I would refer to the statement made by my right hon. Friend the Chancellor of the Exchequer on 7th November.

Mrs. Castle

Is it not a fact that the right hon. Gentleman starts in a very advantageous position because of the fact that his predecessors have left him such excellent stocks of timber which, by the end of this year, will be three times as large as a year ago?

Mr. Macmillan

I do not wish to argue now about figures for softwood. All I care about is that the houses should be built, and if they can be built I hope everybody else will be equally pleased.

Colonel Gomme-Duncan

Would my right hon. Friend not agree that it was very wise to put this matter back in the hands of private enterprise?

Mr. Macmillan

Certainly the purchasing of timber had to be returned to private enterprise, and I think that is a matter of general agreement on all sides of the House.

Mrs. Castle

Is it not a fact that the excellent stocks which the right hon. Gentleman inherits are due to public buying as well as private buying, and is he not immensely grateful for them?

Mr. Macmillan

When the hon. Lady refers to stocks which I have inherited she must realise that I am only one of the claimants upon softwood stocks. As I understand it, during recent months they have been bought partly by bulk purchase and partly by other methods.

Mr. Hugh Gaitskell

Did I understand the right hon.
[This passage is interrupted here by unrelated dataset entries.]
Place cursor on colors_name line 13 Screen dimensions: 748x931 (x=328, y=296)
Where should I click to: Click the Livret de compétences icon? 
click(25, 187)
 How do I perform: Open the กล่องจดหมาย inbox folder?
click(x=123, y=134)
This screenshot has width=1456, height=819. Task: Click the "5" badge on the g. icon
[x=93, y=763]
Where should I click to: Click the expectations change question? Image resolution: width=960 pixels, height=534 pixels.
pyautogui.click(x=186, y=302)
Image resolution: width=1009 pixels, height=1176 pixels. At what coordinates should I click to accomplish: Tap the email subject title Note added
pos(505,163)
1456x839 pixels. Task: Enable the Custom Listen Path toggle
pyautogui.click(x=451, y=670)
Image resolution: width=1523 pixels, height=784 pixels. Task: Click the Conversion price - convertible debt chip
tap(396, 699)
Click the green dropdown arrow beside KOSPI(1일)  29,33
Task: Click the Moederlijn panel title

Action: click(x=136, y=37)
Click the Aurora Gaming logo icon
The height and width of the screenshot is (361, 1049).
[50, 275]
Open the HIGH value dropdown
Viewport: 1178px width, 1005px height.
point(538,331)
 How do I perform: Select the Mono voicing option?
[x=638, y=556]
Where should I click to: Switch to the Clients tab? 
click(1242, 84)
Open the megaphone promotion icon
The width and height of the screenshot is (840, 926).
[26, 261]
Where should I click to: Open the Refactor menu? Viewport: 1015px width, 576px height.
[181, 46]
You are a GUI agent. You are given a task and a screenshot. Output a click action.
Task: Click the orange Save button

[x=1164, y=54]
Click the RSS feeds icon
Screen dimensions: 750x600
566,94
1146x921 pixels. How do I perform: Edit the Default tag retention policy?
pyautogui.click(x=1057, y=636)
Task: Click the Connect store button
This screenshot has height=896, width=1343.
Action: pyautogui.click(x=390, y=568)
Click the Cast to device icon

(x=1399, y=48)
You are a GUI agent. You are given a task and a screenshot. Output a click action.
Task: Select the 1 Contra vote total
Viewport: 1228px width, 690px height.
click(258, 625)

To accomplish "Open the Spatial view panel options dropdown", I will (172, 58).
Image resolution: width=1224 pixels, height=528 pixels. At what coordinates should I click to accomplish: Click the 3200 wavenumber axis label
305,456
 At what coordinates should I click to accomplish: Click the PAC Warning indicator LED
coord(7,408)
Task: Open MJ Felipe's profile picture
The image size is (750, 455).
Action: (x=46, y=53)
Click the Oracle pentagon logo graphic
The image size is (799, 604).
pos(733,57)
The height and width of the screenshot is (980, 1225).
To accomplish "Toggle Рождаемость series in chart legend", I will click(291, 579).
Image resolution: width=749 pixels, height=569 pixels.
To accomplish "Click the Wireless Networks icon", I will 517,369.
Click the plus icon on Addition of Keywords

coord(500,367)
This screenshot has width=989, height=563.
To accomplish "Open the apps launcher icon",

Gentleman to say that it had definitely been decided to hand back all the importing of timber to private enterprise?

Mr. Macmillan

I understood that that announcement had been made, but it is certainly a matter which I think was generally considered advisable—that the actual purchase would be best carried on by the trade under licence.

Mr. Gaitskell

May I ask the right hon. Gentleman whether he does not recollect that in fact the purchase of timber from Europe was handed back to private enterprise, but not the purchase of timber from dollar countries or from Soviet Russia? Is it intended, at a time of great dollar difficulty, to hand back the purchase of timber to private importers on dollar account, and also from Soviet Russia; and what is the purpose of that?

Mr. Macmillan

This is rather outside my Department. Surely the problem is two-fold. The right hon. Gentleman knows that it is partly a question of the amount of dollars, of lucre, of sterling which may be spent in different areas and it is partly the actual mechanism of purchase. Those are two separate matters. What matters to the Treasury is the quantity of money spent.